Annual hayfever update

The hayfever medicine cabinet contains an ever growing list of products. For those who don't suffer, trust me, it is a right pain in the ***. You feel all bunged up like you have a cold. You can't concentrate and are forever sneezing, rubbing your eyes, and blowing your nose. This is the plague of the modern era and it sucks.

This year my arsenal comprises:

- Cetrizine Hydrochloride - when I first developed hayfever, half of one of these tablets would clear up the itchy eye and sneezing symptoms almost immediately. However, their effectiveness has decreased each year and now they are only a modest help (they are at least off patent so are cheap to buy). These days the runny nose, itchy eyes and sneezing must all be adressed individually.
- Eye drops containing that sodium cromoglicate - used as needed for itchy eyes. Good stuff.
- Pirinase nasal spray contains fluticasone propionate - used last night and I had a great sleep with no runny nose. Seems to be at least as good as Beconase.
- Sudafed Decongestant with Pseudoephedrine. These tablets are the manna from the gods for those days when the nose doesn't stop dripping like a tap. I used to end up blowing my nose so much that it would start bleeding. Last year, I couldn't get a hold of Sudafed with this active ingredient and really suffered as a result. Note, these tablets are only available from the pharmacist, no prescription required. The substance is quite potent and is banned in many sports and is also used a precursor in the production of crytsal meth. In some other countries, its sale is much more tightly regulated and requires identification etc. You know its good stuff when it's on a restricted substance list! 
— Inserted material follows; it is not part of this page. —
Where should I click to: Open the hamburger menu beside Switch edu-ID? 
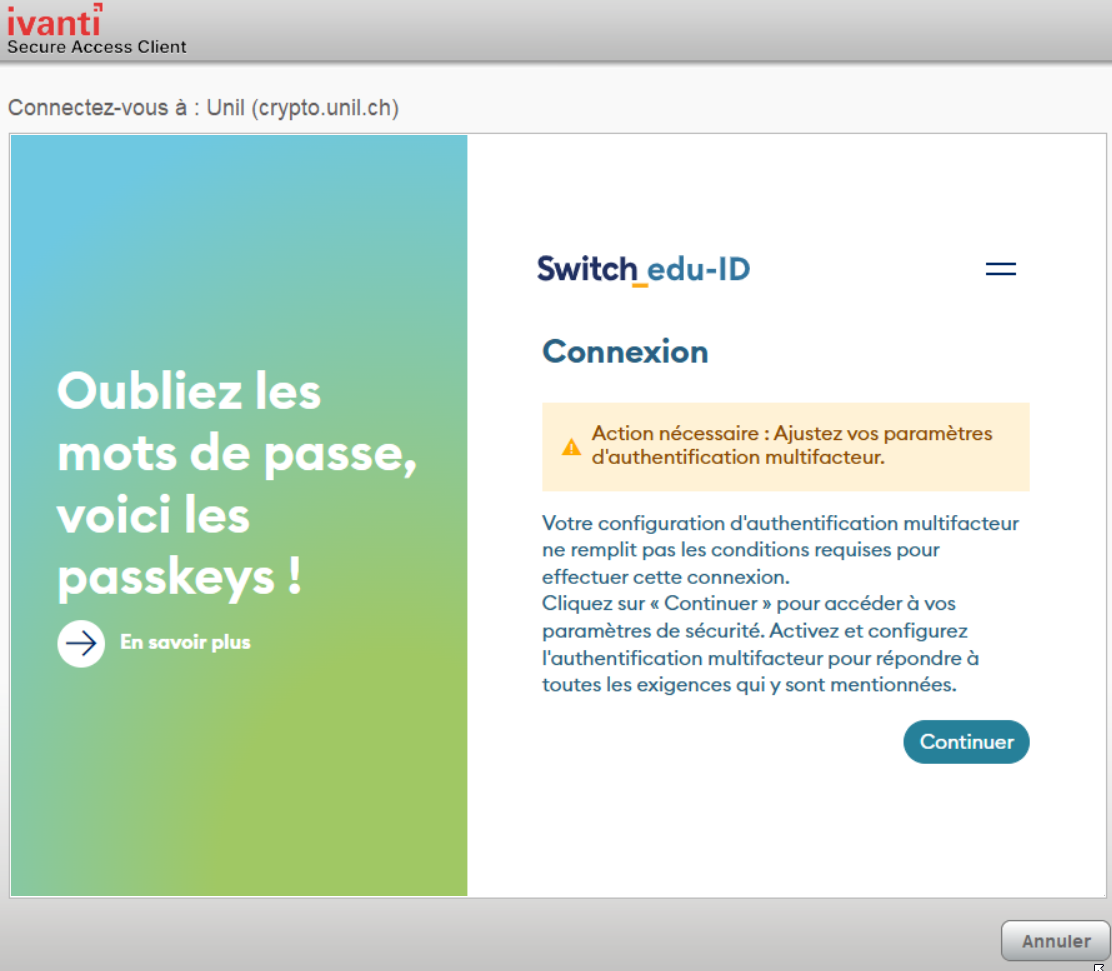coord(1000,269)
If the meds don't solve the problem this year, I may have to perform the annual ritual of making my bedroom into a clean 'safe zone'. I'll avoid this if I can though, because it is nigh on impossible to keep the window closed in summer, and once it's opened, it's game over and all the effort is wasted.

Relegated for now:

- Prevalin - turned out to be a complete waste of money last year. The dispenser was ineffective and it didn't do much more than coat the nose with a protective layer, which a few sneezes or nose blows would render useless.
- Sudafed Blocked Nose Tablets containing Phenylephorine Hydrochloride - these looked very similar to the Sudafed Decongestant Tablets described above but the active ingredient is nowhere near as helpful. To date I would say they have only been about 25% effective, if that. Definitely a waste of money.
- Beconase containing Beclomatsone Dipropionate - this was clearly effective last year, but this year I wanted to try something different.

See the below graphic to figure know your enemy:

Pollen in the UK
The pollen season separates into three main sections:

  1. Tree pollen - late March to mid-May.
  2. Grass pollen - mid-May to July.